The last two weeks have been on simple topics like glancing at a raid parse on World of Logs (WoL) or looking at the various graphs WoL has. Before we dive into the actual combat log itself with the expression editor, I'm going to take a stop at what buffs and debuffs are going on in the fight. This information is still broad in scope and can apply to almost anyone, but it's still important foundation knowledge for warlocks and logs.
Buffs, debuffs, and how they affect you
Typically, we call applied beneficial effects "buffs" and applied adverse affects "debuffs." But when it comes to raid parses and damage output, we don't care about the positive or negative distinction. We care about the game mechanic difference.
In raids, players can have buffs, and these buffs are typically applied by the player herself, her allies, or various spell and gear procs. Enemy mobs can have buffs, and these buffs are typically applied by the mobs themselves through whatever boss mechanic is going on. Players can have debuffs, which are applied by non-NPCs like voidzones or by enemy NPCs. Enemies can have debuffs, which are typically applied by players or NPCs friendly to players.
The important distinction is that if a player receives an effect during a boss fight, there's a high chance it's mechanically a debuff.

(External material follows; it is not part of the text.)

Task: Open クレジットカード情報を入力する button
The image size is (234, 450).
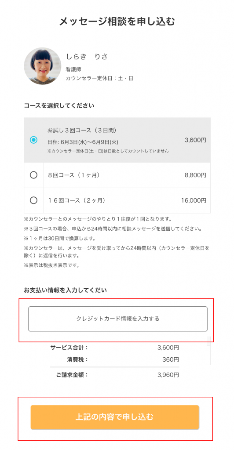Action: [x=118, y=319]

This is important because warlocks have both DoTs and pets.
Pets benefit from your stats and buffs, but not from your beneficial debuffs. Your demon isn't getting anything from you standing in Jin'rokh's water pool, unfortunately. Pets supposedly update dynamically instead of the old snapshot method, but you still want to pop your Doomguard along with your intellect potion.

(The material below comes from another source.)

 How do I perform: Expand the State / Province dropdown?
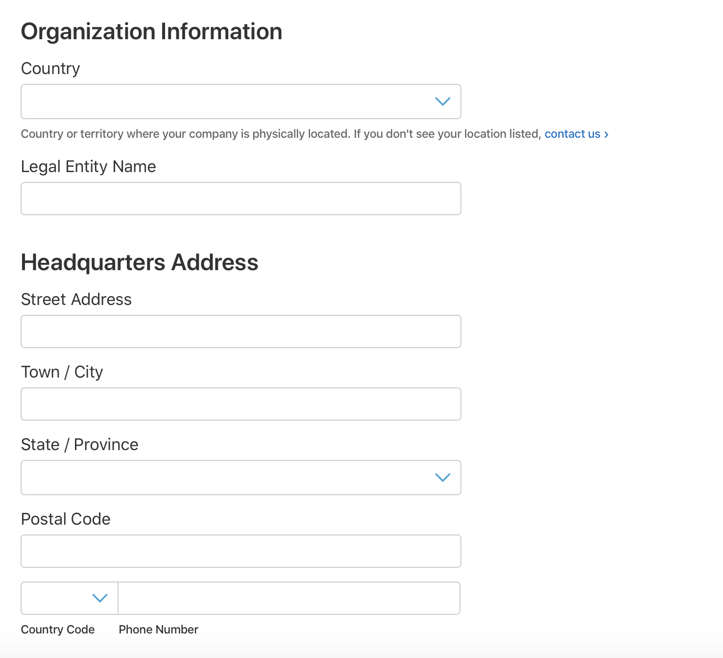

DoTs, on the other hand, are affected by debuffs dynamically -- both the debuffs on the target AND the ones on the player. If you run the add-on AffDots, you'll notice during this. During Jin'rokh, if you step into the pool and get no other procs, AffDots doesn't suddenly turn green or blue to indicate a significant stat change. The downside to DoTs is that they snapshot buffs, which requires you to refresh them for a more powerful effect every time you get a proc that increases your priority stats enough.
Therefore, as a warlock you should be mindful of what buffs and debuffs are present during a boss fight. Favorable stat-buff composition for warlocks
Some of this might seem fairly obvious to veteran raiders, but the presence or absence of some buffs can affect a warlock's performance.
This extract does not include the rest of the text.